Scientists warn against risky proposals to cool Poles
Efforts to artificially cool the Earth’s polar regions to counter global warming are costly, impractical and potentially dangerous, according to new research published on September 9 in the journal Frontiers in Science.
The Arctic and Antarctic are warming faster than the rest of the world, prompting proposals from think tanks and entrepreneurs for large-scale interventions. Suggested methods include spraying reflective particles into the atmosphere, installing sea “curtains” to block warm water from glaciers, and seeding oceans with nutrients to stimulate carbon-absorbing algae, Bloomberg writes.

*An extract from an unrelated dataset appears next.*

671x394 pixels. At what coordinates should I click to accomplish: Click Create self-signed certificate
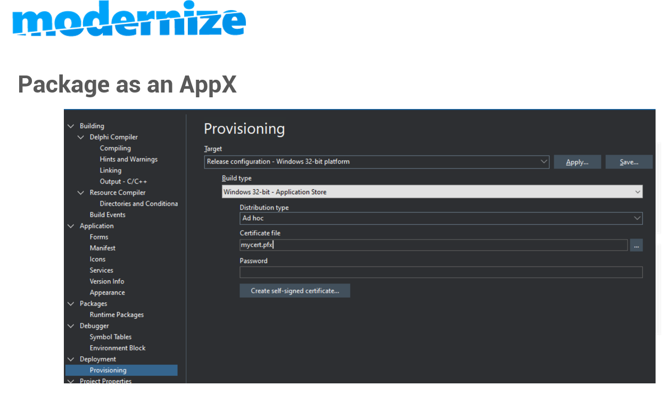point(295,290)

However, a team of more than three dozen scientists concluded that such ideas are not workable and could cause irreversible damage.
“Some of these ideas have been given a disproportionately high amount of visibility compared with their maturity and their feasibility,” said lead author Martin Siegert, a polar scientist and vice president at the University of Exeter.

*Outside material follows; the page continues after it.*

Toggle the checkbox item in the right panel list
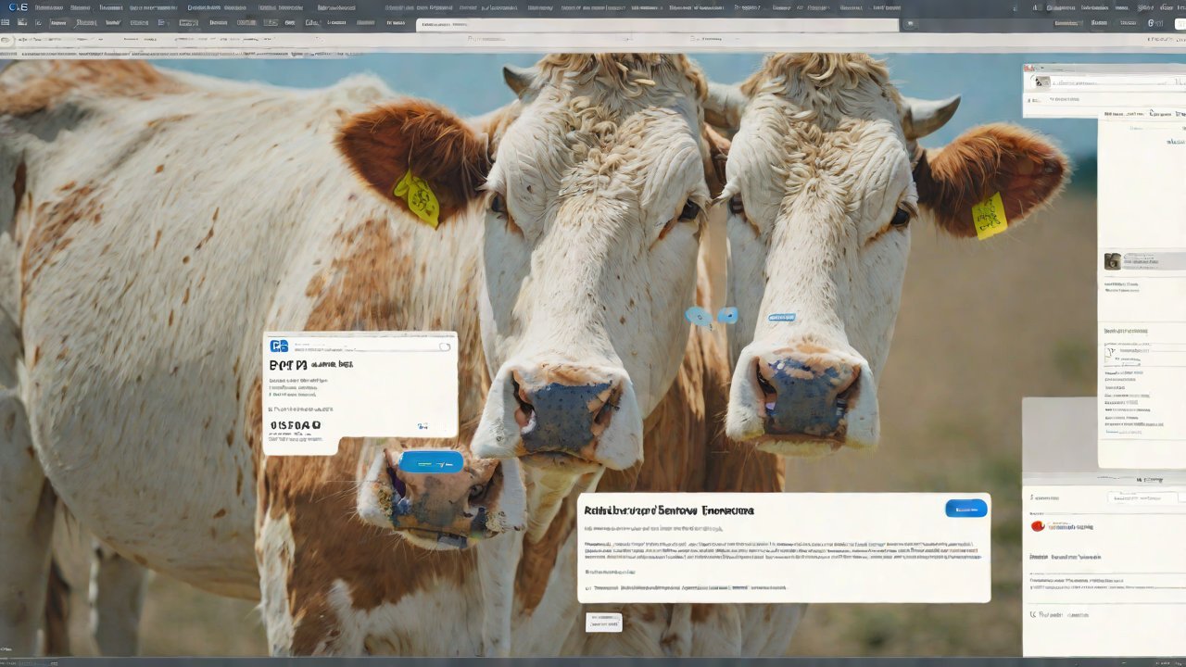 [1110, 352]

The scientists assessed several high-profile concepts — from scattering glass beads to reflect sunlight, to spraying seawater to thicken ice, and drilling into glaciers to remove subsurface water — using six evaluation criteria. They found that the scale, costs and technological demands far exceed current capabilities.
The paper noted that deploying untested technologies in remote polar regions would be nearly impossible to manage under international agreements. Any unilateral action, the authors warned, could escalate geopolitical tensions.

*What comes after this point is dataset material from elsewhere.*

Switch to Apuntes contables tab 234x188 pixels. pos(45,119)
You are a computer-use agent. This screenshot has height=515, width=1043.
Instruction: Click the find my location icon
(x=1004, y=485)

The European Union has also called for thorough assessments of such interventions, citing potential ripple effects on food and water supplies. Interest in geoengineering has grown as global efforts to cut emissions continue to fall short.
Some experts argue that media attention to these proposals distracts from proven solutions.
“We have a known method to improve our situation that has scientific consensus,” said Sammie Buzzard, a professor at the University of Northumbria and one of the paper’s authors. “We know how to decarbonize, so we should be doing it.”
Others contend that outright dismissal of experimental approaches is premature.
“This doesn’t mean we should uncritically embrace yet unproven technologies at the first promise of reducing those climate risks,” said Matthias Honegger, senior program director at the Centre for Future Generations and project leader of the EU-funded Co-CREATE project. “But it does mean we must examine their potential and limitations seriously.”
In a separate paper published in the same journal, researchers argued that decades of failed lobbying for deep decarbonization make it ethically necessary to consider every option.
“We want to move talking about this away from it being a taboo and into the mainstream, where it can be assessed in the normal kinds of ways,” said John Moore, a researcher at the University of Lapland. “It may well be that all of these ideas won’t work, but the easiest way to debunk them is to actually do some research and find the red flags and the off-ramps.”